EXERCISE DESCRIPTION: Your answer should be the exact lines of the records, starting with the one containing "The height and" and running to the end.

(Stored items)
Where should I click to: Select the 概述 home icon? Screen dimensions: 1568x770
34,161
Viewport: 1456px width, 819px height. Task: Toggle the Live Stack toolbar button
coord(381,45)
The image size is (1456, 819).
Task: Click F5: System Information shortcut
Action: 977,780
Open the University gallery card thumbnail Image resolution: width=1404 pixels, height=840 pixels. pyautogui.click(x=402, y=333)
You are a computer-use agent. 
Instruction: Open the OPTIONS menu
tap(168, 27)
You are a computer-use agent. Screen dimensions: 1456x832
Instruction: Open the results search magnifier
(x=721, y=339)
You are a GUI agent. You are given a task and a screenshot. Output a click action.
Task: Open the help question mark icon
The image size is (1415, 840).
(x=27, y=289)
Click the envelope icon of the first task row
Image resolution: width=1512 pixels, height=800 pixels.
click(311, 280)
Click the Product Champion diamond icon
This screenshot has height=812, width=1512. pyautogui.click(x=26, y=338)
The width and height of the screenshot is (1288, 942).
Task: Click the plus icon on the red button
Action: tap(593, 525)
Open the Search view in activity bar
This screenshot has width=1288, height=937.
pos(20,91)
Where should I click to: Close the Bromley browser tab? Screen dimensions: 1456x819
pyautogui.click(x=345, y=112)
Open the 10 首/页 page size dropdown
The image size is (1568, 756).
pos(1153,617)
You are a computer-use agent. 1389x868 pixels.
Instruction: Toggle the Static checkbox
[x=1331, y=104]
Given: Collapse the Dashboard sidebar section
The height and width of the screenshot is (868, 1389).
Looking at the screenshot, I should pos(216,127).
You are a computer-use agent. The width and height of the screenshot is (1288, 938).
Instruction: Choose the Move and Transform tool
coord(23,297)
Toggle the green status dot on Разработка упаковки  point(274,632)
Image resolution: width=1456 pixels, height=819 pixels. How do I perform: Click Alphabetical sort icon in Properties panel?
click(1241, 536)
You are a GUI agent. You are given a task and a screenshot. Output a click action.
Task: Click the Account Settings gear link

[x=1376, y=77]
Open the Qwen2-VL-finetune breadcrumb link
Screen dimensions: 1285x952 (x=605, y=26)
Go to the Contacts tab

YOUR SOLUTION:
The height and width of the screenshot is (868, 1389).
Looking at the screenshot, I should pos(216,127).
You are a computer-use agent. The width and height of the screenshot is (1288, 938).
Instruction: Choose the Move and Transform tool
coord(23,297)
Toggle the green status dot on Разработка упаковки  point(274,632)
Image resolution: width=1456 pixels, height=819 pixels. How do I perform: Click Alphabetical sort icon in Properties panel?
click(1241, 536)
You are a GUI agent. You are given a task and a screenshot. Output a click action.
Task: Click the Account Settings gear link

[x=1376, y=77]
Open the Qwen2-VL-finetune breadcrumb link
Screen dimensions: 1285x952 (x=605, y=26)
Go to the Contacts tab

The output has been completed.